Organiza el calendario
La secuencia habitual va de demoliciones y trabajos estructurales a instalaciones, cerramientos, revestimientos, carpintería y pintura. Alterar este orden puede obligar a rehacer acabados.
Incluye tiempo para secados, pruebas y entregas. No todas las tareas pueden realizarse simultáneamente.
Centraliza la comunicación
Designa un interlocutor para la propiedad y otro para la empresa. Las decisiones deben comunicarse por un canal claro y quedar registradas.
Las reuniones periódicas permiten revisar avances, próximos trabajos y decisiones pendientes antes de que se conviertan en urgencias.
Revisa antes de entregar
La fase final debe incluir comprobación de instalaciones, cierres, juntas, pintura y limpieza. Anota repasos de forma ordenada y establece un plazo para resolverlos.
Una entrega bien organizada reduce dudas y permite conservar documentación de materiales y equipos para el mantenimiento futuro.
Preguntas frecuentes
¿Cuándo debo elegir los materiales?
Antes de que la obra necesite instalarlos.
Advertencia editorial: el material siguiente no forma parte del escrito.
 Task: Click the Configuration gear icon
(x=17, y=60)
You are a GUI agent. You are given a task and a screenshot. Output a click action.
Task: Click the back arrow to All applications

Las decisiones tempranas evitan paradas y cambios de última hora.
¿Cómo controlo los cambios?
Solicita descripción y valoración antes de aprobarlos. Registra su efecto en presupuesto y plazo.
¿Puedo empezar sin tener todo definido?
Es posible, pero aumenta el riesgo. Como mínimo deben estar claros distribución, instalaciones, calidades principales y alcance.
¿Quién coordina los gremios?
En una reforma integral puede hacerlo la empresa constructora, facilitando una programación común.